Theater evaluation
ANGRY ALAN
85 minutes with no intermission. At Studio Seaview, 305 W. forty third Avenue.
For 9 years, audiences grew to like John Krasinski’s mild-mannered Jim on “The Office”: His half-grins, dry confessionals, understanding glances at Pam. Jim was one in every of TV’s nicest guys.
And that’s what makes the puppy-dog actor’s casting in Penelope Skinner’s engrossing play “Angry Alan,” which opened off-Broadway Wednesday on the brand-spankin’-new Studio Seaview, so shrewd.
There’s instantaneous affection for Krasinski’s divorced dad character Roger, sight unseen. In director Sam Gold’s manufacturing — a rapid-fire slideshow of a person unraveling — he even lives in a sit-com-like shoebox home.
After a brief honeymoon part, our devotion to Roger is repeatedly examined, tensely, because the normal-at-first dude grows darker and turns into obsessive about horrifying ideologies in a warped nook of the web.
Like watching a horrible information story, we quietly marvel if the identical unlucky destiny may befall somebody emotionally struggling in our personal lives. Freakier nonetheless, it completely can.
Roger has loads of causes to be sad. His teen son barely speaks to him, an artsy girlfriend has been distant after assembly new like-minded pals and he’s landed a job at a grocery retailer since getting let go from a profitable gig at AT&T.
The downcast dad finds some solace in “Angry Alan,” a YouTuber who rails on-line about males being given the previous heave-ho by what he believes is now a women-run world.
Initially, Rog’s takeaways from the channel are harmless sufficient: That extra males are depressed at present; that fewer are graduating from school; that being a supplier is an unnecessarily burdensome male stereotype. However the rhetoric quick turns violent, rage-filled and all-consuming. These early sparks of candy Jim are quickly snuffed out.
Roger nonetheless wrings out fun right here and there, however with growing discomfort. He pours all his time and money into “Angry Alan.” He’s glued to his display always and attends a messed-up conference with weirdos in Detroit. He stops paying baby assist. He retains damaging secrets and techniques from his girlfriend. Ultimately Roger’s gross jokes make us squirm in our seats.
The ever-shifting half takes full benefit of Krasinski’s naturally optimistic vibe, which provides complexity to a chatty fellow who may simply be a ache within the ass. The actor additionally reveals an sudden magnetism that TV saved beneath a bushel.
Krasiniski is a way more commanding stage performer than I ever thought he’d be, and he capably freight-trains via his almost-monologue whereas by no means sacrificing nuance or beats of the story. Gold, who theatergoers are likely to affiliate with pregnant pauses, does simply as effectively with Skinner’s gap-free sprint as he does with Annie Baker’s pot-head grazes.
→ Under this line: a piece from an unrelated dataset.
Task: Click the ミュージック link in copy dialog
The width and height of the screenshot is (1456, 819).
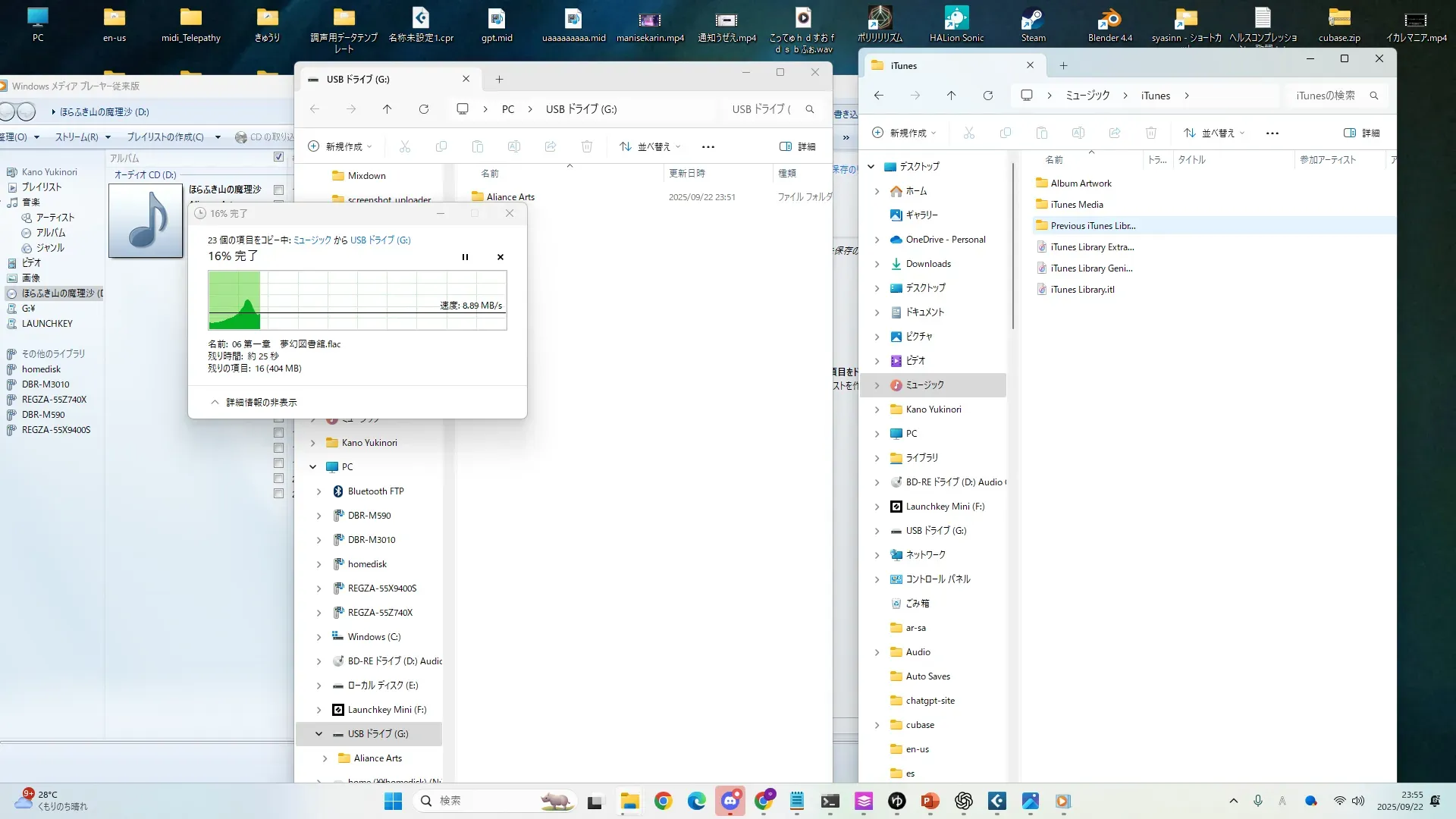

“Angry Alan,” to make certain, is an efficient play, not a superb one. I’m notably iffy on Skinner’s ending. There’s a robust visible reveal, after which the drama’s most tender — and, within the case of Krasinski, tenderizing — appearing.
However the confluence of climactic occasions occurs approach too easily, too intentionally, and ends in extra of a thesis assertion concerning the state of gender and masculinity than a plausible, gripping interplay.
It’s OK to be each, nevertheless “Angry Alan” skews too far towards the essay aspect of issues. A second later, the entire shebang is abruptly over with a snap of the fingers, as if a producer offstage is giving a “wrap it up!” sign.
That stated, it’s a play that retains you pondering effectively after blackout. “Angry Alan” results in a contemplative viewers.